= What is being asked =
Transcribe the listing below verbatim, omitting pictures.

= Given entries =
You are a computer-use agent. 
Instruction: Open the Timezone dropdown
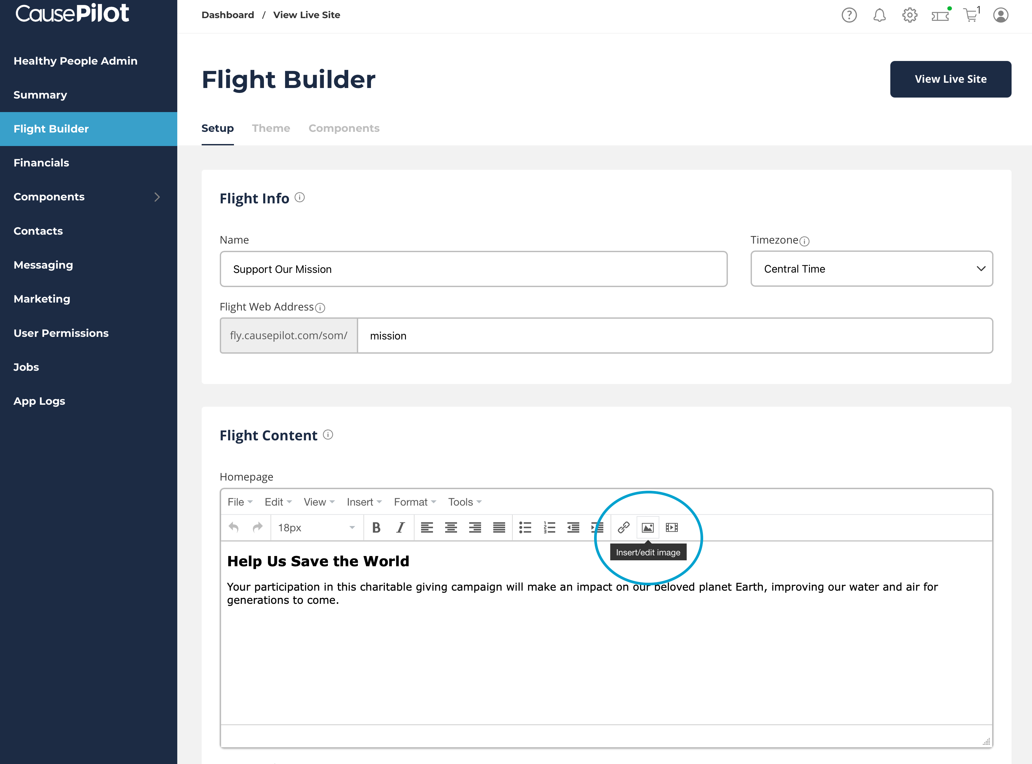(871, 269)
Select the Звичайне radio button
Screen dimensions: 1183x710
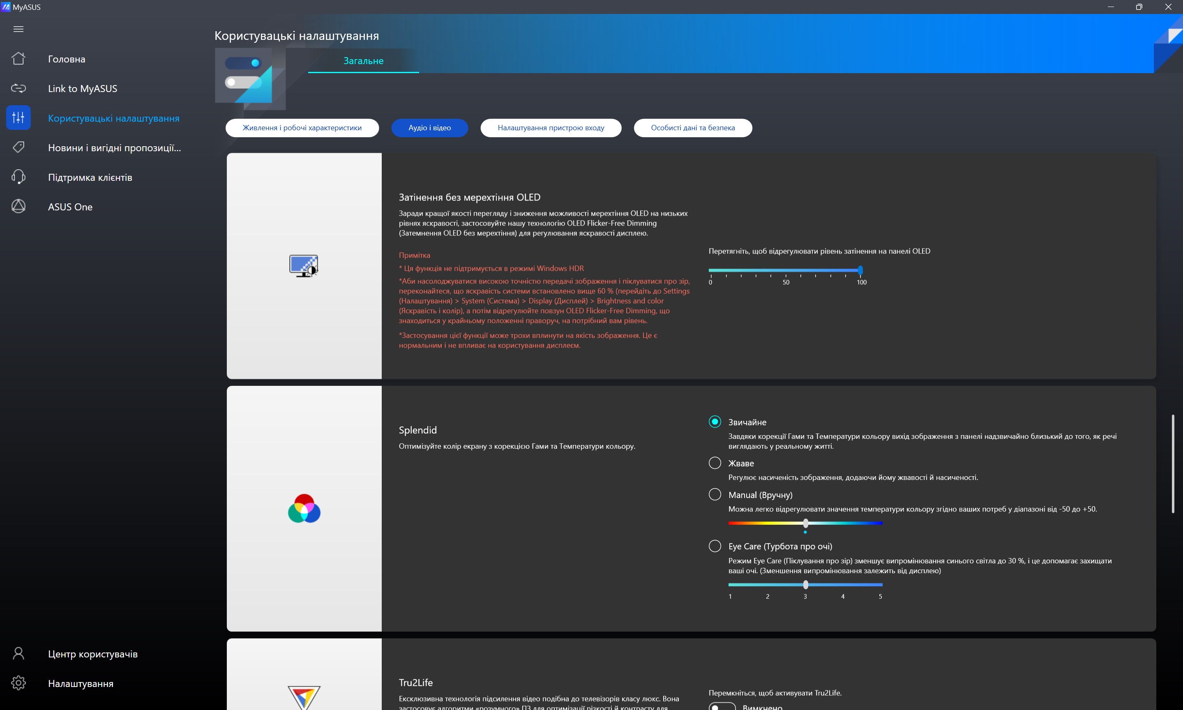[715, 422]
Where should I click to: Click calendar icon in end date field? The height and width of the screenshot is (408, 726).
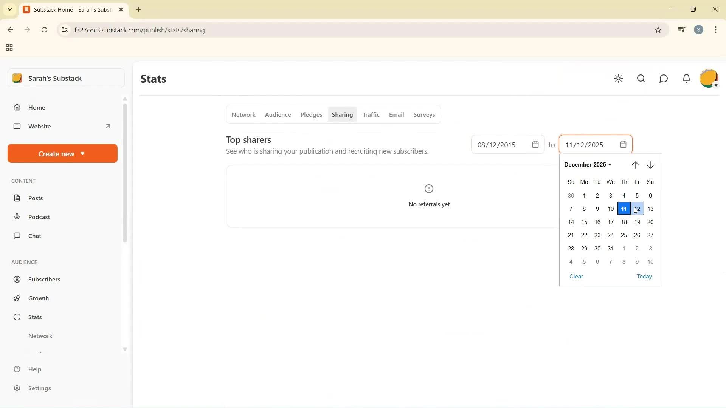623,145
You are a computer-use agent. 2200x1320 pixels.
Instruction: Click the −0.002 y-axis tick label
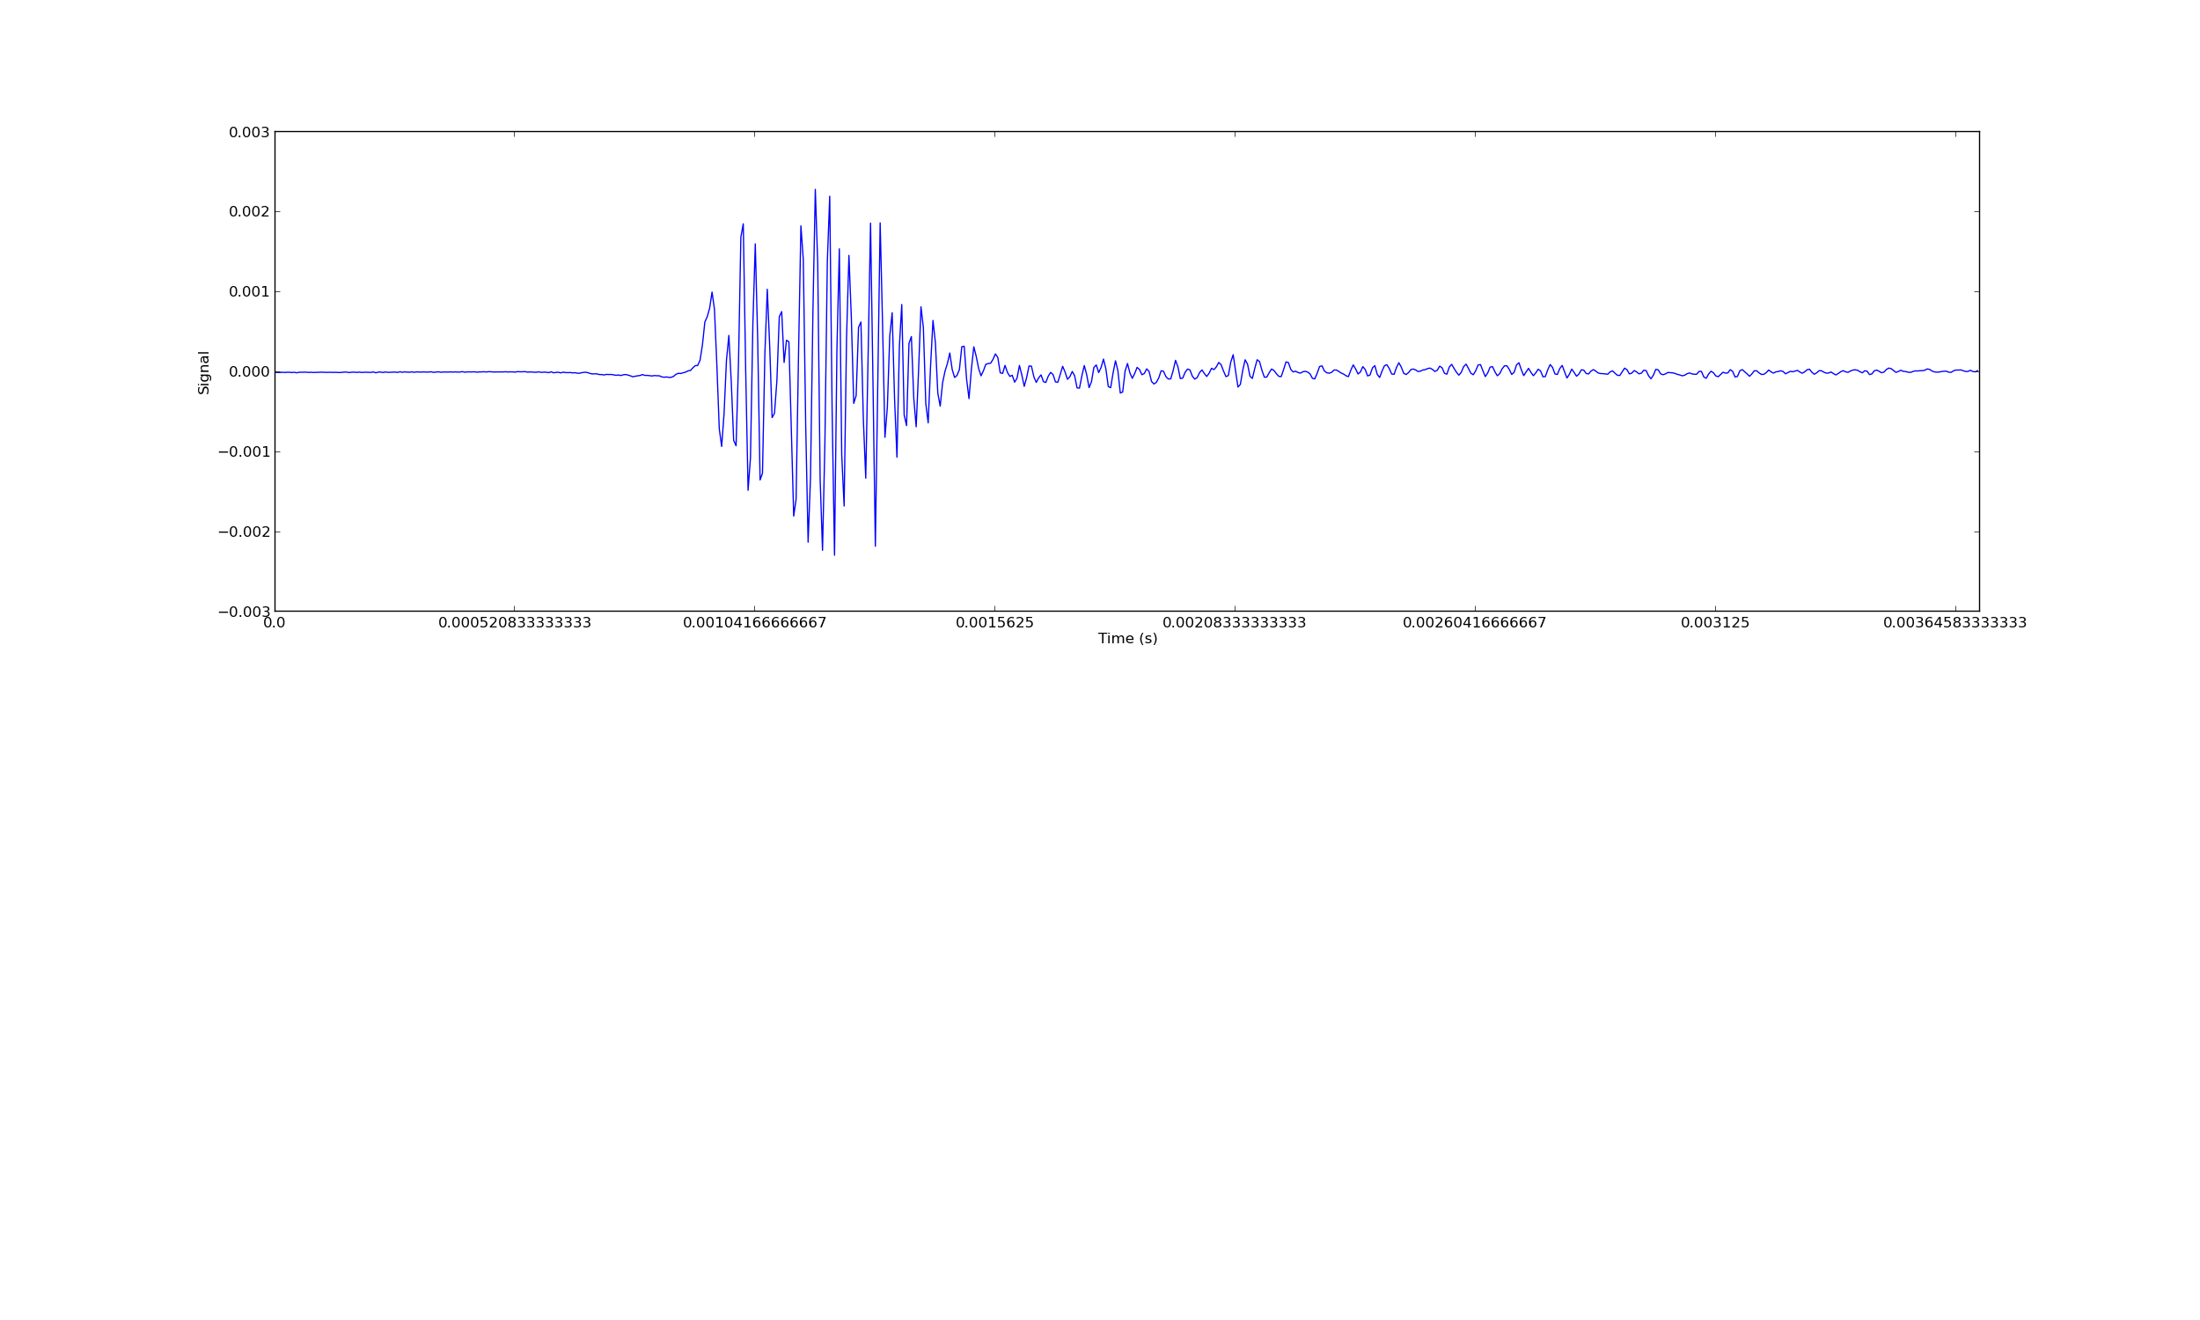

= Output of the exercise =
You are a computer-use agent. 
Instruction: Open the Timezone dropdown
(871, 269)
Select the Звичайне radio button
Screen dimensions: 1183x710
[715, 422]
Where should I click to: Click calendar icon in end date field? The height and width of the screenshot is (408, 726).
623,145
You are a computer-use agent. 2200x1320 pixels.
Instruction: Click the −0.002 y-axis tick label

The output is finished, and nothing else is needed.